Segment Start: GIVEN INFORMATION

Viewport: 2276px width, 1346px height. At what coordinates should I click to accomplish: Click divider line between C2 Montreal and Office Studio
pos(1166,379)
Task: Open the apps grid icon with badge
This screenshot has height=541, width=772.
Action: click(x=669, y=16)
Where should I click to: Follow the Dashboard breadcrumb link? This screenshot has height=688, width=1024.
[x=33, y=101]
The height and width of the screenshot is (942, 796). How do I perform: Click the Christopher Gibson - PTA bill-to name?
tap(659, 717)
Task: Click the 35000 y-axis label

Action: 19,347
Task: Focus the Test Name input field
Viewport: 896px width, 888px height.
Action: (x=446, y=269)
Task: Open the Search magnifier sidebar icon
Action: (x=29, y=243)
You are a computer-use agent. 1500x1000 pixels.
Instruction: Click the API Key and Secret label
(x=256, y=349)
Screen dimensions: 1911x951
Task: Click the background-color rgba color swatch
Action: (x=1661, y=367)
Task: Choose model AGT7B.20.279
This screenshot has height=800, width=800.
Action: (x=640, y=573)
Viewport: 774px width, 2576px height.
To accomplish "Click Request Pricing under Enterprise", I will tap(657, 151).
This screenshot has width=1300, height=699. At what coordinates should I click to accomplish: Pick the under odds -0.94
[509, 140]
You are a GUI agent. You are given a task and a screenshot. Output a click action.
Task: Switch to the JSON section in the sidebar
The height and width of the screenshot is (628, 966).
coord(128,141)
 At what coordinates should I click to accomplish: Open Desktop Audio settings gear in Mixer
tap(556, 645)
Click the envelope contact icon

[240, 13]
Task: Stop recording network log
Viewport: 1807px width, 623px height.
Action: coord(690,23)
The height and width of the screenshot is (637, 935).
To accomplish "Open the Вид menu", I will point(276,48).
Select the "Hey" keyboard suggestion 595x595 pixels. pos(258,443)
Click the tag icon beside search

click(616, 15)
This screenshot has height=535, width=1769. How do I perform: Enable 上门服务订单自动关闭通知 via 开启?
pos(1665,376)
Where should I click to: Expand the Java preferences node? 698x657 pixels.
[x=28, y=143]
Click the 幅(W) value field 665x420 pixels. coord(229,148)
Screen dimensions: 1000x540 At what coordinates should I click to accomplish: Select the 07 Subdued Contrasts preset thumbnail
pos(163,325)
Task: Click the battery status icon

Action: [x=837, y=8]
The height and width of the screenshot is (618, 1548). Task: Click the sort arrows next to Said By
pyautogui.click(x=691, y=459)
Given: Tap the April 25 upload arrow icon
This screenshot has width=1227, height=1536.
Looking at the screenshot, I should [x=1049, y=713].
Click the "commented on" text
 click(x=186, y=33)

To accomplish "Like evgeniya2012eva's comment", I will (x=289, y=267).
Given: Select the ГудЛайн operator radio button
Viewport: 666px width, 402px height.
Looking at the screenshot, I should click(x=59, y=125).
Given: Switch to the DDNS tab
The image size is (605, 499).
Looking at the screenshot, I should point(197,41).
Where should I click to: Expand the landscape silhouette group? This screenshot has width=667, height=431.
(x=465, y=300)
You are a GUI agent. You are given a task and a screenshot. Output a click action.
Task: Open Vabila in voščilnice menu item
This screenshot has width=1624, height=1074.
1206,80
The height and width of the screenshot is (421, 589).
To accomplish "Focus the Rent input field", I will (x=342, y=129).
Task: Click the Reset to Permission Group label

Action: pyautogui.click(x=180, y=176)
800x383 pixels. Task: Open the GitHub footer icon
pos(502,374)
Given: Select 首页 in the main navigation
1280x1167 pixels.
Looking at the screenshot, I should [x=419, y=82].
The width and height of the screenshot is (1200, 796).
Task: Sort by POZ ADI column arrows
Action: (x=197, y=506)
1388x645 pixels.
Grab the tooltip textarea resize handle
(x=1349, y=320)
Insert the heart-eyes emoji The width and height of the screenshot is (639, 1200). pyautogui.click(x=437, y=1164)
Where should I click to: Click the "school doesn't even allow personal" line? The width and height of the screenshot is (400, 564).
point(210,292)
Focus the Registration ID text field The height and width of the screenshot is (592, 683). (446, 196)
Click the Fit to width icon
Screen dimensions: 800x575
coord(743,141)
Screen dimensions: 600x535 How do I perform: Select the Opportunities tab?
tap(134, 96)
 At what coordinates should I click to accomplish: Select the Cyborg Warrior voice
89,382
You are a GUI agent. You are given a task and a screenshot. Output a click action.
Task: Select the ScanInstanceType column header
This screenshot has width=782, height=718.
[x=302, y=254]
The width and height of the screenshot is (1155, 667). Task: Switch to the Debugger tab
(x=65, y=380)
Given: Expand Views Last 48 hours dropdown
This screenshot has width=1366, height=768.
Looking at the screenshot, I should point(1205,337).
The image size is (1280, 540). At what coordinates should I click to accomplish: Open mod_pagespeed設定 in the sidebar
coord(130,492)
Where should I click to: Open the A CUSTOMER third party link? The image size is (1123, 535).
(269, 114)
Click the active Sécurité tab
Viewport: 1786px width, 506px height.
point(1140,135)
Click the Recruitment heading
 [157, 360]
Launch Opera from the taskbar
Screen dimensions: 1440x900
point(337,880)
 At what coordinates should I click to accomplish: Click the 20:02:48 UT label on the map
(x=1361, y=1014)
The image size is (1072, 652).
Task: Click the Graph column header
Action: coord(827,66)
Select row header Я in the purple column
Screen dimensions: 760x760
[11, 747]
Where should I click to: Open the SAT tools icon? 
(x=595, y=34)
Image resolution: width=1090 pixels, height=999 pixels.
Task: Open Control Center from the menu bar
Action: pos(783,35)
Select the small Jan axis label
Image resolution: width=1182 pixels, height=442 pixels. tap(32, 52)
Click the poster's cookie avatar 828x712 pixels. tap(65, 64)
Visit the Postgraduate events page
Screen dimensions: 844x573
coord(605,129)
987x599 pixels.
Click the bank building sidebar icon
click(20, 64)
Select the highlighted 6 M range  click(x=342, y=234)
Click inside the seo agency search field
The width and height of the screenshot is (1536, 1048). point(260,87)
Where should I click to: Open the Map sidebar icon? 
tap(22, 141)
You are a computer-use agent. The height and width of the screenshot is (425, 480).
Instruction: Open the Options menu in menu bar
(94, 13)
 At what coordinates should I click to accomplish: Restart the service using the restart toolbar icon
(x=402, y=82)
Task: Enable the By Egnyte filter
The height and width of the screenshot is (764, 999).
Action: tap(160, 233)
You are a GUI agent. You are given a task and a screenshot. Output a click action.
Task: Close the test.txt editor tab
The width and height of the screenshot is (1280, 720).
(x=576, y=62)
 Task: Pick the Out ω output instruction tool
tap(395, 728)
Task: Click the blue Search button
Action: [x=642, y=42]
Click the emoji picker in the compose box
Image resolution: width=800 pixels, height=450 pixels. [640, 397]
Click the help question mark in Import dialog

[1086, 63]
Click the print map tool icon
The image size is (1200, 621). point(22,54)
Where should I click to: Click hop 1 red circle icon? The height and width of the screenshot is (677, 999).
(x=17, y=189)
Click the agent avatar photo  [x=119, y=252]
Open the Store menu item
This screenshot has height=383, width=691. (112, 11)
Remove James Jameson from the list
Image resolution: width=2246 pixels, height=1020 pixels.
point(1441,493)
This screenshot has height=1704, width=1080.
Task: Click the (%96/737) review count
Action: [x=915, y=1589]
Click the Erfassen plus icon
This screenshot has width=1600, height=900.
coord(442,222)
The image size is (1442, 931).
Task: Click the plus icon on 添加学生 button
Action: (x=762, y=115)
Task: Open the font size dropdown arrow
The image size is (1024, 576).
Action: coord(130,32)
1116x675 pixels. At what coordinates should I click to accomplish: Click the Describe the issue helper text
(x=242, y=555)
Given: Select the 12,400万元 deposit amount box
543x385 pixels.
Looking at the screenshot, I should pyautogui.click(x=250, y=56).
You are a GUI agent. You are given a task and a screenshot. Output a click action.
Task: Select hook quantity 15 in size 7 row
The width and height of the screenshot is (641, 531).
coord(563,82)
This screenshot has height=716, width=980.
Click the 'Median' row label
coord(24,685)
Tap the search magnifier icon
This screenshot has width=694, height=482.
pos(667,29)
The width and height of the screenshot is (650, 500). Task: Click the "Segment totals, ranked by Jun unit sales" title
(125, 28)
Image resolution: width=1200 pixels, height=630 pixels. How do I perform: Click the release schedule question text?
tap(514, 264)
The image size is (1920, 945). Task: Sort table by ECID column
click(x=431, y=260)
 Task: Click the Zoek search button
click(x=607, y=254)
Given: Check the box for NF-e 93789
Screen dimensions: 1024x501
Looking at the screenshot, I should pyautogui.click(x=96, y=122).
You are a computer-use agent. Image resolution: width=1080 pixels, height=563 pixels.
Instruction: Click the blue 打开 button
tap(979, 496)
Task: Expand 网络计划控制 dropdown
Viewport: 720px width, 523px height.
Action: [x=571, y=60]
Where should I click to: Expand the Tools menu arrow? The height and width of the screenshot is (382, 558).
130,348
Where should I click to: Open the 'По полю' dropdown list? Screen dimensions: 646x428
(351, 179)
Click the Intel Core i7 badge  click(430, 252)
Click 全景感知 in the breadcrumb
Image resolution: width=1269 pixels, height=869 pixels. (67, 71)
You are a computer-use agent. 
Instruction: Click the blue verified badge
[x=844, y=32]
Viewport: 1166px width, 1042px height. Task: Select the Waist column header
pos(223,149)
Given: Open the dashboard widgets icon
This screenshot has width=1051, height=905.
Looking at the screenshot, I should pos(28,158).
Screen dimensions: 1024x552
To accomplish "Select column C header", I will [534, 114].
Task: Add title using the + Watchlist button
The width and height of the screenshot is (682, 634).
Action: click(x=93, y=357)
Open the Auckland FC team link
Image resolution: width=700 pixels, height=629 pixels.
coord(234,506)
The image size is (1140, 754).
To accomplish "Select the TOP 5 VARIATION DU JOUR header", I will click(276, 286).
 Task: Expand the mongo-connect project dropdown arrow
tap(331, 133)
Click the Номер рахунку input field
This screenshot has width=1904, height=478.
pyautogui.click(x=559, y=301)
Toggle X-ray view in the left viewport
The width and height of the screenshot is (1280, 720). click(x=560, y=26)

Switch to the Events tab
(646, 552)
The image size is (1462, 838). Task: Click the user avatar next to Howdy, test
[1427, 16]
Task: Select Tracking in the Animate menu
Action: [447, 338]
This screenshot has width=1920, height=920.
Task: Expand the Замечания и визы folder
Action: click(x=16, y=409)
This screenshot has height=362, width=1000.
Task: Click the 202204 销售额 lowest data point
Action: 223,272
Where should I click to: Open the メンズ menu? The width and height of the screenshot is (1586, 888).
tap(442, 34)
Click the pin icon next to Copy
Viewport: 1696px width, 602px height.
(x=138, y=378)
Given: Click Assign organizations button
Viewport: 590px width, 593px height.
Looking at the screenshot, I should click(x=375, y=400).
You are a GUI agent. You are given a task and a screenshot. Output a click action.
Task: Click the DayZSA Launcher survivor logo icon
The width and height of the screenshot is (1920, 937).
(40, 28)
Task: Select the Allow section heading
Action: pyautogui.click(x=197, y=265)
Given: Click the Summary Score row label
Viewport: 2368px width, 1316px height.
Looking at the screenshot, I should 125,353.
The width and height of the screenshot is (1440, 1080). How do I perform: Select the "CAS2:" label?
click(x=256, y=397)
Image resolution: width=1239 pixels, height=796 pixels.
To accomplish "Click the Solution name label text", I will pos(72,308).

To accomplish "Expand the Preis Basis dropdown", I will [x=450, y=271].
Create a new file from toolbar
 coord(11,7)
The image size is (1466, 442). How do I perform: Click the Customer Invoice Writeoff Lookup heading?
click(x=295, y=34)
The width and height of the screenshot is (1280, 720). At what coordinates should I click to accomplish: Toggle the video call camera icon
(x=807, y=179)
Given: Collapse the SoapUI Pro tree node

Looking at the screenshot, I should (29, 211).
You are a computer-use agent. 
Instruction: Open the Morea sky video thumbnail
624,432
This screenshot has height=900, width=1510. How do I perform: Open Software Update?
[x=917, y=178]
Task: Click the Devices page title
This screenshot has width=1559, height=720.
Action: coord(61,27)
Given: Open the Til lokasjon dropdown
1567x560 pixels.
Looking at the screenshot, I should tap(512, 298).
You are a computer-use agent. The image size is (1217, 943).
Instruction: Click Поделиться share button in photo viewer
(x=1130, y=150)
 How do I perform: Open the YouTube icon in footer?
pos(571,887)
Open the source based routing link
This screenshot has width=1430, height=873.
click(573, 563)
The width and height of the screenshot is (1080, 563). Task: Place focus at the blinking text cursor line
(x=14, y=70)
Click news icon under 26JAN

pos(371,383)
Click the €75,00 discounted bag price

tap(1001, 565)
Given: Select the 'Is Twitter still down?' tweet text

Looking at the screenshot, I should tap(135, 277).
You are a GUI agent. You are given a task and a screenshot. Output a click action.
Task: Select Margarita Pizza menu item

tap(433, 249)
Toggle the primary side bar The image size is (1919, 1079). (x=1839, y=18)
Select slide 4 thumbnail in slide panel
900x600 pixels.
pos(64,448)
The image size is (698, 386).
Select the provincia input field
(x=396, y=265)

Segment End: GIVEN INFORMATION

• [WHAT IS EXPECTED]
Find every line above that contains the word "computer", and return each one.

• [RESPONSE BELOW]
You are a computer-use agent. 1500x1000 pixels.
You are a computer-use agent. The height and width of the screenshot is (425, 480).
You are a computer-use agent. Image resolution: width=1080 pixels, height=563 pixels.
You are a computer-use agent. 
You are a computer-use agent. 
You are a computer-use agent. The image size is (1217, 943).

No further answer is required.